Liste des tâches:
1) Pouvez-vous réécrire plus brièvement le paragraphe de l'entretien de François Hollande sur la Tunisie qui commence par « Il a, également, émis le souhait », en conservant ses faits principaux ?
2) Pouvez-vous transcrire à l'identique le passage de l'entretien de François Hollande sur la Tunisie situé entre « Nous suivons le » et « promis aux Tunisiens. », inclus ?
3) Pourriez-vous reprendre l'entretien de François Hollande consacré à la Tunisie et en écrire la suite à partir du point où il s'arrête ?

Texte fourni:
* * *

A l’occasion de sa visite d’Etat, les 4 et 5 juillet, en Tunisie, le Président français François Hollande a accordé une interview exclusive à l’Agence TAP, dans laquelle il a réaffirmé la pleine solidarité de la France avec la Tunisie dans cette période cruciale de son histoire, faisant remarquer que la France suit le processus de transition en Tunisie avec beaucoup d’attention, «sans ingérence mais sans indifférence».
Il a, également, émis le souhait de la France d’intensifier sa coopération avec la Tunisie dans la lutte contre le terrorisme qui, a-t-il dit, ne constitue pas un péril simplement pour les pays concernés ou les pays voisins, mais une menace pour toute l’Afrique et pour l’Europe. Après avoir passé en revue les perspectives de développement de la coopération franco-tunisienne, Hollande a estimé indispensable d’accélérer la négociation de l’accord de libre-échange avec l’Union européenne qui, à ses yeux, «permettra un meilleur arrimage de la Tunisie à l’Europe, gage d’attractivité pour les investissements étrangers».
D’aucuns estiment que les relations tuniso-françaises ont connu des creux après la révolution tunisienne. Quelle serait votre réponse et comment voyez-vous l’avenir des relations entre la Tunisie et la France?
François Hollande: Depuis mon élection, j’ai reçu, à quatre reprises, le président Marzouki et je me suis entretenu à l’Elysée avec le président de l’Assemblée nationale constituante, M. Mustapha Ben Jafaar. Le grand changement depuis la Révolution de 2011, est que la France et la Tunisie partagent les mêmes valeurs démocratiques.
La France est pleinement solidaire de la Tunisie dans cette période cruciale de son histoire. Aux yeux des Français, la Révolution tunisienne a encore rapproché nos deux pays et nos deux peuples. Nous partageons une communauté de langue, de culture, de relations humaines.
Je pense aussi aux 650.000 Tunisiens qui vivent en France dont 15.000 étudiants, comme aux 30.000 Français qui résident en Tunisie et qui contribuent au développement économique et à l’attractivité du pays.
Plus de deux ans après le départ de Ben Ali et la victoire du parti islamiste Ennahdha au scrutin d’octobre 2011, quelle lecture fait la France du processus de transition en Tunisie ?
Nous suivons le processus de transition avec beaucoup d’attention, sans ingérence mais sans indifférence. Pour la France, le succès du régime démocratique ira bien au- delà de la Tunisie, cela peut être une référence pour la région, pour la Méditerranée et pour l’Afrique. Mais il faut du temps pour construire ces nouveaux équilibres.
Je salue les progrès de l’Etat de droit et des libertés en Tunisie. La Tunisie peut montrer l’exemple. Elle peut envoyer un formidable message, notamment aux pays arabes, en transformant ce moratoire en abolition définitive. Je sais, aussi, malgré ces progrès, ce que sont encore les attentes du peuple tunisien, en matière d’emploi, de santé, de justice, d’équité sociale. Il y a des impatiences, il y a des inégalités à réduire. Je sais que les responsables politiques tunisiens ont la volonté d’y répondre et de réaliser ce qu’ils ont promis aux Tunisiens.

* * *

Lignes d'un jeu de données
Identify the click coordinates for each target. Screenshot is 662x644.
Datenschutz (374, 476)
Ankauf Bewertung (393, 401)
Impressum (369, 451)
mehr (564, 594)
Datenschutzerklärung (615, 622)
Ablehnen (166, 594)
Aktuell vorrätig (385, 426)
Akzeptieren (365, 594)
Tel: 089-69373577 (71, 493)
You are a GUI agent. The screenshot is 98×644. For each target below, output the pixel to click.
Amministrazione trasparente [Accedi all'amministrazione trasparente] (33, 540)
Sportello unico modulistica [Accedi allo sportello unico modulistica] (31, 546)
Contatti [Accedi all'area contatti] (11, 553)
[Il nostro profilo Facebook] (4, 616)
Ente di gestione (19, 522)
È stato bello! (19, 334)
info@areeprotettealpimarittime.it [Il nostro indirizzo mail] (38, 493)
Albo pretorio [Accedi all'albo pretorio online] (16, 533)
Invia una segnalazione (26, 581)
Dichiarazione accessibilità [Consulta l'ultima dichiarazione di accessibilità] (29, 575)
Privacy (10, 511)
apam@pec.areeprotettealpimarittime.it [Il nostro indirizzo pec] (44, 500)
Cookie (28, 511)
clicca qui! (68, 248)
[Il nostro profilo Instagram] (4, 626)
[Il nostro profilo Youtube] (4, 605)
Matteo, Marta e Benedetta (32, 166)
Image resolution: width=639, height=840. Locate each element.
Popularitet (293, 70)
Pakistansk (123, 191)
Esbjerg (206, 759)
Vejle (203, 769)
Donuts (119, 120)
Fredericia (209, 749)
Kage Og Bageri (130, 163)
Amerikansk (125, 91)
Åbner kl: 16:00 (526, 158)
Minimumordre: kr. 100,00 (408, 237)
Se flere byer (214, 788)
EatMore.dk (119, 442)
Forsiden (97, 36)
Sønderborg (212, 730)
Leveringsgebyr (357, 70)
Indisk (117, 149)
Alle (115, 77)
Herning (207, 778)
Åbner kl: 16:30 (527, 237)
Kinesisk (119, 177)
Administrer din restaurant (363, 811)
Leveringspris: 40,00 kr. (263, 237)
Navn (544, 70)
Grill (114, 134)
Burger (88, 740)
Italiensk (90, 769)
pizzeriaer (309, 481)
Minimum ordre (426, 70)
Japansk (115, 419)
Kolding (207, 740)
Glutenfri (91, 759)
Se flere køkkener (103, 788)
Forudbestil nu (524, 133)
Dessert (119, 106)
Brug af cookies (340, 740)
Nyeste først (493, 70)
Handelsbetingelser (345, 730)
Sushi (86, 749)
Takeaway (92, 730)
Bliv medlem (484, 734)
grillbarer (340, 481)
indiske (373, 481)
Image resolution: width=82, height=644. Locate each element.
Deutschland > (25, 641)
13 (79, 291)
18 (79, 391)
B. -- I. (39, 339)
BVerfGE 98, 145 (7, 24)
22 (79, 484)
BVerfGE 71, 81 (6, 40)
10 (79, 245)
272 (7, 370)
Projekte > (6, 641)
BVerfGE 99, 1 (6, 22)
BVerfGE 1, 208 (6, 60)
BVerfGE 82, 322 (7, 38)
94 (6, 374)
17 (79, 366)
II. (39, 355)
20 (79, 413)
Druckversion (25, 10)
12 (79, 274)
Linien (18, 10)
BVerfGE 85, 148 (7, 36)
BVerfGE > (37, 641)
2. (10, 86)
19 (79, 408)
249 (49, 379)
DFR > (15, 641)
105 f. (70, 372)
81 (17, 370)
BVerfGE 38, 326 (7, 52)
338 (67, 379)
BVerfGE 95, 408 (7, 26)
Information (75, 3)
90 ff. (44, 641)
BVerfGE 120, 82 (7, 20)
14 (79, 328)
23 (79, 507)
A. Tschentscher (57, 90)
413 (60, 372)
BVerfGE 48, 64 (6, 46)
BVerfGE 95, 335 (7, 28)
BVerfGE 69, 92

* * *

Réponses aux tâches:
1) Hollande souhaite que la France renforce sa coopération avec la Tunisie contre le terrorisme, une menace qui ne vise pas seulement les pays concernés ou voisins mais toute l'Afrique et l'Europe. Après avoir évoqué les perspectives de la coopération franco-tunisienne, il juge indispensable d'accélérer la négociation de l'accord de libre-échange avec l'Union européenne. Selon lui, cet accord arrimera mieux la Tunisie à l'Europe et la rendra plus attractive pour les investissements étrangers.

2)
Nous suivons le processus de transition avec beaucoup d’attention, sans ingérence mais sans indifférence. Pour la France, le succès du régime démocratique ira bien au- delà de la Tunisie, cela peut être une référence pour la région, pour la Méditerranée et pour l’Afrique. Mais il faut du temps pour construire ces nouveaux équilibres.
Je salue les progrès de l’Etat de droit et des libertés en Tunisie. La Tunisie peut montrer l’exemple. Elle peut envoyer un formidable message, notamment aux pays arabes, en transformant ce moratoire en abolition définitive. Je sais, aussi, malgré ces progrès, ce que sont encore les attentes du peuple tunisien, en matière d’emploi, de santé, de justice, d’équité sociale. Il y a des impatiences, il y a des inégalités à réduire. Je sais que les responsables politiques tunisiens ont la volonté d’y répondre et de réaliser ce qu’ils ont promis aux Tunisiens.

3)
La Tunisie est confrontée ces derniers temps à des défis sécuritaires, voire militaires, notamment sur le terrain de la lutte anti-terroriste. La France envisage-t- elle une coopération spécifique avec la Tunisie dans ce domaine ?
Aucun pays ne peut affronter seul le risque terroriste qui représente une préoccupation majeure pour toutes les démocraties, pas seulement au Maghreb. Je pense notamment à ce qui se passe en Afrique de l’Ouest et au Sahel. Les groupes terroristes ne constituent d’ailleurs pas un péril simplement pour les pays concernés ou les pays voisins mais une menace pour toute l’Afrique et pour l’Europe. C’est la raison pour laquelle la France a pris, en janvier dernier, ses responsabilités au Mali, au nom de la communauté internationale. Nous devons nous unir face à cette menace dans le domaine du renseignement, de la formation et des équipements. La France souhaite intensifier sa coopération avec la Tunisie dans la lutte contre le terrorisme.
La situation en Libye exige également une bonne coordination régionale à laquelle la France est prête à contribuer.
La France a quelque 1300 entreprises off- shore en Tunisie, mais l’investissement moyen par entreprise, d’après la Chambre tuniso-française de commerce et d’industrie, s’élèverait à seulement 50.000 euros. Comment le gouvernement français et les milieux d’affaires en France pourraient agir pour pallier le niveau modeste de ces investissements ?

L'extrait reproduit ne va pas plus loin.